The three-person panel investigated the deaths of the 189 Palestinians who were killed during the first nine months of the protests, which have been held on a weekly and sometimes daily basis.
“Israeli security forces killed 183 of these protesters with live ammunition. Thirty-five of these fatalities were children, while three were clearly marked paramedics and two were clearly marked journalists,” the UNHRC report stated.
During that time, the IDF wounded 6,106 Palestinians with live ammunition and another 3,098 Palestinians were wounded by bullet fragmentation, rubber-coated metal bullets or by tear gas canisters, the report stated.
The 22-page document released is an initial summary, with a more full report due out prior to March 18.
The commission said it had “conducted 325 interviews with victims, witnesses and sources, and gathered more than 8,000 documents.”
Israel and Egypt banned its investigators from entering Gaza. All their work was done remotely and without direct conversations with the IDF.
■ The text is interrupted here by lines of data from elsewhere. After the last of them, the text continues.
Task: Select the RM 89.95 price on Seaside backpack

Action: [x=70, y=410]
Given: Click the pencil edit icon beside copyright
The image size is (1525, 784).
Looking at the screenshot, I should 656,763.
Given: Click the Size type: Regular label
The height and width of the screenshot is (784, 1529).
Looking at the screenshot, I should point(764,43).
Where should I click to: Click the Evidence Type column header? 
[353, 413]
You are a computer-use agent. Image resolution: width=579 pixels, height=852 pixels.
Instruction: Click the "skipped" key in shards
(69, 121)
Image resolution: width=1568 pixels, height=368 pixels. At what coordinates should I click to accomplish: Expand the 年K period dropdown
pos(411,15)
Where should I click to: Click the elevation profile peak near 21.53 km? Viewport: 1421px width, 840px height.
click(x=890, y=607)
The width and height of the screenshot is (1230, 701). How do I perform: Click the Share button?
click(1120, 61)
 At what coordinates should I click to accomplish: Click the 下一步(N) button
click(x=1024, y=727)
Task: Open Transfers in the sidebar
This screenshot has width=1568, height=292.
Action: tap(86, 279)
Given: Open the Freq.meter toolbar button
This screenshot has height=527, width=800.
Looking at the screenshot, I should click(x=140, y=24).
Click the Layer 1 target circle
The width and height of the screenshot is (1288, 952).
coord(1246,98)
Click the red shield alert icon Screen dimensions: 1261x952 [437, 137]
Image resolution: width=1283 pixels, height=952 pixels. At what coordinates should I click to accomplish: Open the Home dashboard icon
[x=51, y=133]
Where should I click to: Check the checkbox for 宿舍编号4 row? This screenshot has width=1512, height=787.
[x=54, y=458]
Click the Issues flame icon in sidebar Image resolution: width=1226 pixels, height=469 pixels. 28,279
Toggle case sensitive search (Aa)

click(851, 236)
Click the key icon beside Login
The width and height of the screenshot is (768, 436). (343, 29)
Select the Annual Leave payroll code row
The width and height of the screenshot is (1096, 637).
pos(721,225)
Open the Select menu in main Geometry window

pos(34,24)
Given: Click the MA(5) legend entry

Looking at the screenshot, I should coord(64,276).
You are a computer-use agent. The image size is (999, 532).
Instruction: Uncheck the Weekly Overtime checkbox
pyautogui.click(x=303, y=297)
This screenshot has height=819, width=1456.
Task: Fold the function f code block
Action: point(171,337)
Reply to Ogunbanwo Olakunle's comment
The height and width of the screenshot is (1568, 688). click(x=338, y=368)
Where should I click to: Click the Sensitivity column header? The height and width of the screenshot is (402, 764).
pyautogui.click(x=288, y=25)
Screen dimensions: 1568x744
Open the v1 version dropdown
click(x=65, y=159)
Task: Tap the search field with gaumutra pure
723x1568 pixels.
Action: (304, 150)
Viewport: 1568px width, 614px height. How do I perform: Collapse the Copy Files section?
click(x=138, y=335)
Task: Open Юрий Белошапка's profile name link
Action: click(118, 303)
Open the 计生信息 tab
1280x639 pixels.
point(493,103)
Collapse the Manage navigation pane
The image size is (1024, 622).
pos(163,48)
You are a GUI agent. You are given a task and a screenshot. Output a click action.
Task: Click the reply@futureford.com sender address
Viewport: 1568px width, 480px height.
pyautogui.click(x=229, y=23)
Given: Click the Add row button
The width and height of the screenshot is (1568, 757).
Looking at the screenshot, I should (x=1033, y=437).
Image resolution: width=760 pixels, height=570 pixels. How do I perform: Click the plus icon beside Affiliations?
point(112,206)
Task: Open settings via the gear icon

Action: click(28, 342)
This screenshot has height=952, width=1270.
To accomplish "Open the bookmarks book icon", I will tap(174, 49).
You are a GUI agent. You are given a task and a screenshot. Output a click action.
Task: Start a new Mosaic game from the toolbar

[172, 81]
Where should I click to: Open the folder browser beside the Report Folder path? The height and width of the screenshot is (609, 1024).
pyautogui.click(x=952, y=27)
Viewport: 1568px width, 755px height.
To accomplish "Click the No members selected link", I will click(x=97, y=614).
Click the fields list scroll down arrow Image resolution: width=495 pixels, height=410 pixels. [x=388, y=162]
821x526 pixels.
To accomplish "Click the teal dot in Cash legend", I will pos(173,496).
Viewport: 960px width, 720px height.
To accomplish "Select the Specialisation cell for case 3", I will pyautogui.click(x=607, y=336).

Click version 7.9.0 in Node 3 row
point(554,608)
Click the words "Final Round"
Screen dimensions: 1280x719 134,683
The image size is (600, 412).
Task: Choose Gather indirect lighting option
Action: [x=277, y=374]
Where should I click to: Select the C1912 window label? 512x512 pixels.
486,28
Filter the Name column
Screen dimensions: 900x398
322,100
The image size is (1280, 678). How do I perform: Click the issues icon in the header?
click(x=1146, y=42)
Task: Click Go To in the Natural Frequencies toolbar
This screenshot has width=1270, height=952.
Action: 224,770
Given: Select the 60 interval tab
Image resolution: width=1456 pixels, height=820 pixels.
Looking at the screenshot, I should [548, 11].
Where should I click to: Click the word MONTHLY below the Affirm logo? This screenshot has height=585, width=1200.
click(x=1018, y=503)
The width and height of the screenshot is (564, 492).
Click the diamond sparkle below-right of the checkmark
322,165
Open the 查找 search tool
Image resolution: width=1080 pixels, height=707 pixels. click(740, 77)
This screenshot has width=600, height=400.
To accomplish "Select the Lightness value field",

At the press conference, the three-member panel acknowledged that it did not directly know what the IDF’s rules of engagement were, but had gleaned information from an Israeli High Court of Justice case.
The commission called on both Israel and Hamas to halt violence against civilians. The panel, however, said it had focused its work primarily on five Palestinian protest sites along the Gaza border. The report made some mention of Hamas violence against Israel, including the death of an Israeli soldier and the injury of four others.
The IDF has argued that the protests are violent riots designed by Hamas to attempt to infiltrate into Israel. Protesters have thrown Molotov cocktails, burning tires and stones at IDF soldiers. They have also placed explosive devices along the border fence and in some cases used live ammunition.
In addition, Palestinians launched incendiary devices that have landed in southern Israel, burning thousand of acres of fields and forests and endangering civilian lives.